_WHAT IS NEEDED_
Your response should consist of every record, exactly as given.

_DATA EXTRACT_
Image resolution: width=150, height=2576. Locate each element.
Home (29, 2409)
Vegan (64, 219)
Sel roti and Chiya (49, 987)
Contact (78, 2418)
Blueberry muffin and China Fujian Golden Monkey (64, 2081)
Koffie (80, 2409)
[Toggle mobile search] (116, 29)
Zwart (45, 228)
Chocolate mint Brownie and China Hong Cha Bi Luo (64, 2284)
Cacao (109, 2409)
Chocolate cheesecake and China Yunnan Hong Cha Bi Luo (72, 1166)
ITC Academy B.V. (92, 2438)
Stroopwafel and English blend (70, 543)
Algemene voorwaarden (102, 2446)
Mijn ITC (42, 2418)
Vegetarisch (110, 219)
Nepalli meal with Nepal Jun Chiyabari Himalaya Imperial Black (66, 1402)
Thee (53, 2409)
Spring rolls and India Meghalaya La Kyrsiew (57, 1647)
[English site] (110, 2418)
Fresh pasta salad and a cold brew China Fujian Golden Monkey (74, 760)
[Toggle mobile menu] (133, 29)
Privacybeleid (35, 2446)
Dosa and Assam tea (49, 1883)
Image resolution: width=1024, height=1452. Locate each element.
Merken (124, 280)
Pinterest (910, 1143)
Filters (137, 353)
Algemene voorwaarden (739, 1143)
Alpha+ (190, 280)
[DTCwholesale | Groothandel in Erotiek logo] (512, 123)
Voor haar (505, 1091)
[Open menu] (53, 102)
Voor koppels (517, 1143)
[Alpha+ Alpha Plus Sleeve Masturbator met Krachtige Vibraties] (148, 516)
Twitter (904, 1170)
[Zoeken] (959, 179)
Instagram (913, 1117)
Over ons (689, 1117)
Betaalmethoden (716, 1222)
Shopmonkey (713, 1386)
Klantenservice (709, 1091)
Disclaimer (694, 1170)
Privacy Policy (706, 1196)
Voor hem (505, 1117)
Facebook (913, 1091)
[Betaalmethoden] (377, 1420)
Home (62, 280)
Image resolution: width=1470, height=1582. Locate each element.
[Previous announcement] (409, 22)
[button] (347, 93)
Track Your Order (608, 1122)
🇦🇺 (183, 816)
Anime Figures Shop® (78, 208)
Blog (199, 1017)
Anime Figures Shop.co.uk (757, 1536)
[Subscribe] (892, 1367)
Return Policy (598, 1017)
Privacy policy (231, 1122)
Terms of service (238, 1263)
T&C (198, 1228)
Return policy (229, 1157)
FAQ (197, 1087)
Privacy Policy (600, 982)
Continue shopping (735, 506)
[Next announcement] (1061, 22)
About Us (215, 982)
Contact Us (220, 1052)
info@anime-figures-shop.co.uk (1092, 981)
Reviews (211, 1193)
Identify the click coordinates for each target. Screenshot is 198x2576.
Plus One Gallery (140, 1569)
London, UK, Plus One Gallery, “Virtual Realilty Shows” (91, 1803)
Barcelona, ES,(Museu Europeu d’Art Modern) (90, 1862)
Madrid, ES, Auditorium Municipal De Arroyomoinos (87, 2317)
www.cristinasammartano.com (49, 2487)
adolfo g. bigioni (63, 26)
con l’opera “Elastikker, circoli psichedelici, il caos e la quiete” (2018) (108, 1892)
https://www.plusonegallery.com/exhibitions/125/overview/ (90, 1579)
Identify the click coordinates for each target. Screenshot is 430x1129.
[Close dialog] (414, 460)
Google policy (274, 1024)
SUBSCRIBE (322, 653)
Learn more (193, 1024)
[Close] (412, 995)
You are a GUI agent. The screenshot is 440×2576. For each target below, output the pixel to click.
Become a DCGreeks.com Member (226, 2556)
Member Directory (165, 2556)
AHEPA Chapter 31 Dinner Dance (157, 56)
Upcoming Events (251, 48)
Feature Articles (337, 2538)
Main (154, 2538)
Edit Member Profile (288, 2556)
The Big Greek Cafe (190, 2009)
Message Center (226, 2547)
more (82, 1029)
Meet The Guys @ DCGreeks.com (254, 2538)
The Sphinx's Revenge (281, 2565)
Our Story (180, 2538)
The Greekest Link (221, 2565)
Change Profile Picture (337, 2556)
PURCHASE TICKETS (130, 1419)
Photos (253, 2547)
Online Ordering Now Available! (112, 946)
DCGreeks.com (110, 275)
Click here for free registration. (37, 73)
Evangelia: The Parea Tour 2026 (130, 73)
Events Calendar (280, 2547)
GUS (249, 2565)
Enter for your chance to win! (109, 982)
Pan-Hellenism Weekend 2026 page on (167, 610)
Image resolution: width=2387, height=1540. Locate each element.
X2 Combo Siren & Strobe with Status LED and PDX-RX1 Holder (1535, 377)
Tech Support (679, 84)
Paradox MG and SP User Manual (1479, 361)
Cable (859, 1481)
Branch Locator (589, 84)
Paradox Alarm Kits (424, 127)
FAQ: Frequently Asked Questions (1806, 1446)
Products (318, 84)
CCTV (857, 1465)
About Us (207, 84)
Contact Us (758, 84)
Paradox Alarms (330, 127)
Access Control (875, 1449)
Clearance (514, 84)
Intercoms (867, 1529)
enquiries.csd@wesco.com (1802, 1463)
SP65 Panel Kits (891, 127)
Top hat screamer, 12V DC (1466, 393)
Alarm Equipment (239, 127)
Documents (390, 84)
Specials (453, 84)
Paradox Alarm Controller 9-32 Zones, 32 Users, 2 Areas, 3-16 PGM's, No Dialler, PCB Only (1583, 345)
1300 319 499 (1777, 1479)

_ANSWER SECTION_
Image resolution: width=150, height=2576. Locate each element.
Home (29, 2409)
Vegan (64, 219)
Sel roti and Chiya (49, 987)
Contact (78, 2418)
Blueberry muffin and China Fujian Golden Monkey (64, 2081)
Koffie (80, 2409)
[Toggle mobile search] (116, 29)
Zwart (45, 228)
Chocolate mint Brownie and China Hong Cha Bi Luo (64, 2284)
Cacao (109, 2409)
Chocolate cheesecake and China Yunnan Hong Cha Bi Luo (72, 1166)
ITC Academy B.V. (92, 2438)
Stroopwafel and English blend (70, 543)
Algemene voorwaarden (102, 2446)
Mijn ITC (42, 2418)
Vegetarisch (110, 219)
Nepalli meal with Nepal Jun Chiyabari Himalaya Imperial Black (66, 1402)
Thee (53, 2409)
Spring rolls and India Meghalaya La Kyrsiew (57, 1647)
[English site] (110, 2418)
Fresh pasta salad and a cold brew China Fujian Golden Monkey (74, 760)
[Toggle mobile menu] (133, 29)
Privacybeleid (35, 2446)
Dosa and Assam tea (49, 1883)
Image resolution: width=1024, height=1452. Locate each element.
Merken (124, 280)
Pinterest (910, 1143)
Filters (137, 353)
Algemene voorwaarden (739, 1143)
Alpha+ (190, 280)
[DTCwholesale | Groothandel in Erotiek logo] (512, 123)
Voor haar (505, 1091)
[Open menu] (53, 102)
Voor koppels (517, 1143)
[Alpha+ Alpha Plus Sleeve Masturbator met Krachtige Vibraties] (148, 516)
Twitter (904, 1170)
[Zoeken] (959, 179)
Instagram (913, 1117)
Over ons (689, 1117)
Betaalmethoden (716, 1222)
Shopmonkey (713, 1386)
Klantenservice (709, 1091)
Disclaimer (694, 1170)
Privacy Policy (706, 1196)
Voor hem (505, 1117)
Facebook (913, 1091)
[Betaalmethoden] (377, 1420)
Home (62, 280)
Image resolution: width=1470, height=1582. Locate each element.
[Previous announcement] (409, 22)
[button] (347, 93)
Track Your Order (608, 1122)
🇦🇺 (183, 816)
Anime Figures Shop® (78, 208)
Blog (199, 1017)
Anime Figures Shop.co.uk (757, 1536)
[Subscribe] (892, 1367)
Return Policy (598, 1017)
Privacy policy (231, 1122)
Terms of service (238, 1263)
T&C (198, 1228)
Return policy (229, 1157)
FAQ (197, 1087)
Privacy Policy (600, 982)
Continue shopping (735, 506)
[Next announcement] (1061, 22)
About Us (215, 982)
Contact Us (220, 1052)
info@anime-figures-shop.co.uk (1092, 981)
Reviews (211, 1193)
Identify the click coordinates for each target. Screenshot is 198x2576.
Plus One Gallery (140, 1569)
London, UK, Plus One Gallery, “Virtual Realilty Shows” (91, 1803)
Barcelona, ES,(Museu Europeu d’Art Modern) (90, 1862)
Madrid, ES, Auditorium Municipal De Arroyomoinos (87, 2317)
www.cristinasammartano.com (49, 2487)
adolfo g. bigioni (63, 26)
con l’opera “Elastikker, circoli psichedelici, il caos e la quiete” (2018) (108, 1892)
https://www.plusonegallery.com/exhibitions/125/overview/ (90, 1579)
Identify the click coordinates for each target. Screenshot is 430x1129.
[Close dialog] (414, 460)
Google policy (274, 1024)
SUBSCRIBE (322, 653)
Learn more (193, 1024)
[Close] (412, 995)
You are a GUI agent. The screenshot is 440×2576. For each target below, output the pixel to click.
Become a DCGreeks.com Member (226, 2556)
Member Directory (165, 2556)
AHEPA Chapter 31 Dinner Dance (157, 56)
Upcoming Events (251, 48)
Feature Articles (337, 2538)
Main (154, 2538)
Edit Member Profile (288, 2556)
The Big Greek Cafe (190, 2009)
Message Center (226, 2547)
more (82, 1029)
Meet The Guys @ DCGreeks.com (254, 2538)
The Sphinx's Revenge (281, 2565)
Our Story (180, 2538)
The Greekest Link (221, 2565)
Change Profile Picture (337, 2556)
PURCHASE TICKETS (130, 1419)
Photos (253, 2547)
Online Ordering Now Available! (112, 946)
DCGreeks.com (110, 275)
Click here for free registration. (37, 73)
Evangelia: The Parea Tour 2026 (130, 73)
Events Calendar (280, 2547)
GUS (249, 2565)
Enter for your chance to win! (109, 982)
Pan-Hellenism Weekend 2026 page on (167, 610)
Image resolution: width=2387, height=1540. Locate each element.
X2 Combo Siren & Strobe with Status LED and PDX-RX1 Holder (1535, 377)
Tech Support (679, 84)
Paradox MG and SP User Manual (1479, 361)
Cable (859, 1481)
Branch Locator (589, 84)
Paradox Alarm Kits (424, 127)
FAQ: Frequently Asked Questions (1806, 1446)
Products (318, 84)
CCTV (857, 1465)
About Us (207, 84)
Contact Us (758, 84)
Paradox Alarms (330, 127)
Access Control (875, 1449)
Clearance (514, 84)
Intercoms (867, 1529)
enquiries.csd@wesco.com (1802, 1463)
SP65 Panel Kits (891, 127)
Top hat screamer, 12V DC (1466, 393)
Alarm Equipment (239, 127)
Documents (390, 84)
Specials (453, 84)
Paradox Alarm Controller 9-32 Zones, 32 Users, 2 Areas, 3-16 PGM's, No Dialler, PCB Only (1583, 345)
1300 319 499 (1777, 1479)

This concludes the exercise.